UnitedHealth posted growth in its fourth quarter, but...

For its final quarter of 2023, UnitedHealth booked revenue of $94.4 billion, 14% higher than in the same period of 2022. Non-GAAP (adjusted) net income also rose at nearly the same rate to land at just under $5.8 billion. On a per-share basis, the latter line item shook out to $6.16 per share.

Both results topped analyst expectations. On average, prognosticators tracking the stock were modeling slightly over $91.9 billion on the top line, and $5.99 per share for adjusted earnings.

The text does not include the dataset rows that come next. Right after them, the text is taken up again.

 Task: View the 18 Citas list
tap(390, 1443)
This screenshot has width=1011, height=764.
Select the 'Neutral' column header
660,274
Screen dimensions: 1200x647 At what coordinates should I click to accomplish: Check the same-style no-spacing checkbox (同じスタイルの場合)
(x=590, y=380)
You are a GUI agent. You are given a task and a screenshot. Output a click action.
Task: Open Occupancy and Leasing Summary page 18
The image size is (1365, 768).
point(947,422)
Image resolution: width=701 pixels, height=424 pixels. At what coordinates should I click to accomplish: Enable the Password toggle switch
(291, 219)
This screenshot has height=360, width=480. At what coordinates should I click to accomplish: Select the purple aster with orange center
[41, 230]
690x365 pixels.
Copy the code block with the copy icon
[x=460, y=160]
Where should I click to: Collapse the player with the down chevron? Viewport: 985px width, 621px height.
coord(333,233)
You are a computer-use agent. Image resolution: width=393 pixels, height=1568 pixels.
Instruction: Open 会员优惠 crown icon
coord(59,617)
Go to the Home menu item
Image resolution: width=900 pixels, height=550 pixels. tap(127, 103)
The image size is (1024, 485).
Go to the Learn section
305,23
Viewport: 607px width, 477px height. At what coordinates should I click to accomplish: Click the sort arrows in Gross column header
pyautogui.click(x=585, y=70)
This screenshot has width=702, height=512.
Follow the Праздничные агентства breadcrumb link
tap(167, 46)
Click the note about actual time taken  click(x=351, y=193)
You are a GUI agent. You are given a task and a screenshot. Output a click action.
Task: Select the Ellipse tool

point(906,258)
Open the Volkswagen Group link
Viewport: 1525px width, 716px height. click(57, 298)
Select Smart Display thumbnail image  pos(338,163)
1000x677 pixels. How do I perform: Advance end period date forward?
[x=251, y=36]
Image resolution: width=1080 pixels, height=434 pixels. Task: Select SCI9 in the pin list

While those figures were encouraging, investors were concerned about UnitedHealth's costs. As with the revenue and profitability numbers, costs for medical services were notably higher than analysts had anticipated, as significant numbers of policyholders opted for respiratory syncytial virus (RSV) vaccines and related serves. A rise in COVID-19 cases also contributed.

Maintaining current strategy

In its earnings release, UnitedHealth implied that it would keep on its current strategic course. It quoted CEO Andrew Witty as saying that "UnitedHealth Group enters 2024 well prepared to build on our efforts to improve patient care and consumer experiences broadly, and to continue delivering strong and balanced growth."